You are here

Cyber Resilience – Observed Challenges in Information Sharing, Applicable Lessons from an ISAC Exercise

Cyber Resilience – Observed Challenges in Information Sharing, Applicable Lessons from an ISAC Exercise

Created: Thursday, February 15, 2024 - 13:57
Categories:
Cybersecurity, OT-ICS Security, Security Preparedness

In October 2023, Health-ISAC (H-ISAC) facilitated an all-day workshop and tabletop exercise with Health-ISAC members and United States Government (USG) agencies in Washington, DC. While the exercise involved healthcare organizations, the scenario and challenges are applicable and representative broadly across all critical infrastructure sectors. The H-ISAC has released its Hobby Exercise 2023 After Action Report, which documents the lessons learned and challenges experienced upon review of its most recent Hobby Exercise Series.

H-ISAC is a significant example of the value of conducting exercises, and more importantly, the formal review of those exercises to flesh out valuable lessons and opportunities for improvement.

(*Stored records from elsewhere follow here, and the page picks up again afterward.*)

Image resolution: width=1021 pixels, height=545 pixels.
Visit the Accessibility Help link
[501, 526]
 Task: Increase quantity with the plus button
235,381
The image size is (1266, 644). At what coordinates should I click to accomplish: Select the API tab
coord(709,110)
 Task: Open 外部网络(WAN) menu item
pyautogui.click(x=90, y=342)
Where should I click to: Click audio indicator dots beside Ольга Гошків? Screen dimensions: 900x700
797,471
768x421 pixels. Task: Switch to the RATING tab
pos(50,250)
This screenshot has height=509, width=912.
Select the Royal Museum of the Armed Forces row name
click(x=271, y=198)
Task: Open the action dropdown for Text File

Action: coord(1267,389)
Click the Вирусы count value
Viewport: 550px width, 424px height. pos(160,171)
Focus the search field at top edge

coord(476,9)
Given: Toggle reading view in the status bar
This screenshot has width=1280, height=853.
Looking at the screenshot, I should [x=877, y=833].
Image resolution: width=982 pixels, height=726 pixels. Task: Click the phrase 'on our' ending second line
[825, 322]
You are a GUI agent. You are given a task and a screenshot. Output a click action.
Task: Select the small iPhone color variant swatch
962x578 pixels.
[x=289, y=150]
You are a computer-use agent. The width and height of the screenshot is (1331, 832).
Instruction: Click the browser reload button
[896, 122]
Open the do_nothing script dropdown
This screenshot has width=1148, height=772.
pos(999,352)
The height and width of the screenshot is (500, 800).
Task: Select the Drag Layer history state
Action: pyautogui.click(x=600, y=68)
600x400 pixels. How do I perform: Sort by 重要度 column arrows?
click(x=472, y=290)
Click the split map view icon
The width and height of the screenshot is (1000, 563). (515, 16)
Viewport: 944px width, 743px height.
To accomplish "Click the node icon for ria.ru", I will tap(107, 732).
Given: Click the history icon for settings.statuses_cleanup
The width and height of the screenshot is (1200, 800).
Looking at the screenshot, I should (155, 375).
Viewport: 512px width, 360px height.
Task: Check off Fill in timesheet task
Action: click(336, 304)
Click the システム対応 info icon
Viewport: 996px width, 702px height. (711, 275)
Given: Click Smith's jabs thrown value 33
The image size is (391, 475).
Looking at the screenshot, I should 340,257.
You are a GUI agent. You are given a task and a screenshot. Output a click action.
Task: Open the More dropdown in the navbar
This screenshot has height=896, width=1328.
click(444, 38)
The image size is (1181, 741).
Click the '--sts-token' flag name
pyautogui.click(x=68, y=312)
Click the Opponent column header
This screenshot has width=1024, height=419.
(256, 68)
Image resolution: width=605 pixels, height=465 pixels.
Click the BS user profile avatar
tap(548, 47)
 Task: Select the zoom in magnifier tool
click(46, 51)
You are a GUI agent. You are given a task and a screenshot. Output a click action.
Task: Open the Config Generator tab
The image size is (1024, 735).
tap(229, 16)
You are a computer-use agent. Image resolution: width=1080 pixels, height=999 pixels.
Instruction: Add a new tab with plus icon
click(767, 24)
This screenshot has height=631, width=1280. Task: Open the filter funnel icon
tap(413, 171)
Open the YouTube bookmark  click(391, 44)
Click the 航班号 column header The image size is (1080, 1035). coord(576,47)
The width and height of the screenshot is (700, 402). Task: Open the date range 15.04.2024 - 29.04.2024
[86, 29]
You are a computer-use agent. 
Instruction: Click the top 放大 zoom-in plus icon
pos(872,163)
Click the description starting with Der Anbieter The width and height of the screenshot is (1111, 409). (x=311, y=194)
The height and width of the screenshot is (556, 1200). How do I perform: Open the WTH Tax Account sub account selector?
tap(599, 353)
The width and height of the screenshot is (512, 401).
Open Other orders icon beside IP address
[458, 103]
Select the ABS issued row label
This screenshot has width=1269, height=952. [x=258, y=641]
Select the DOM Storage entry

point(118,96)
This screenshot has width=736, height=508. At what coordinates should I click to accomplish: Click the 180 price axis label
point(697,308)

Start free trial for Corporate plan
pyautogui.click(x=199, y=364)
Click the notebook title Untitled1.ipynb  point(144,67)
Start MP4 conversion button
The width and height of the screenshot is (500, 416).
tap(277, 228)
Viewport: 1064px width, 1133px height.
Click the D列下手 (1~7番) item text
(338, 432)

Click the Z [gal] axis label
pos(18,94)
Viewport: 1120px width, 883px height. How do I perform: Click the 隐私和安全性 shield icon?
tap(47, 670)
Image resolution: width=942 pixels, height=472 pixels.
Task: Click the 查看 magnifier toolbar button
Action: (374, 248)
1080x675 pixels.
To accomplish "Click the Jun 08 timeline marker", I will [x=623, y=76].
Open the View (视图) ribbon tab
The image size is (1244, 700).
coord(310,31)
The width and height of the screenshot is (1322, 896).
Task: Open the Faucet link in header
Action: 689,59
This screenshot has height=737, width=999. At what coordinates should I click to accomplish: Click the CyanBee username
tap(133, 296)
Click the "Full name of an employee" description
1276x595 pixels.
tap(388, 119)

H-ISAC holds its “Hobby Exercises” regularly in an effort to keep sector entities and government partners engaged and informed on cybersecurity challenges and the best ways to respond to widely impactful incidents. The challenges observed from these exercises are highly relevant across all critical infrastructure sectors which grapple with the same obstacles.

Members are highly encouraged to review this After Action Report (AAR) from H-ISAC (below). Among other notable observations, the report discusses the following challenges – which are NOT unique to healthcare:

  • Internal friction: Security/IT, Legal, and Information Sharing
  • Information Sharing/Blocking
  • Criticality of Information Sharing.

According to the report, a significant topic of conversation during this year’s exercise was the internal friction that can occur between an organization’s Security/IT team and their legal counsel, especially in the early stages of an incident. In particular, participants questioned if information sharing was being unnecessarily curtailed, what legal concerns prompted this limitation, and how the issue could be overcome.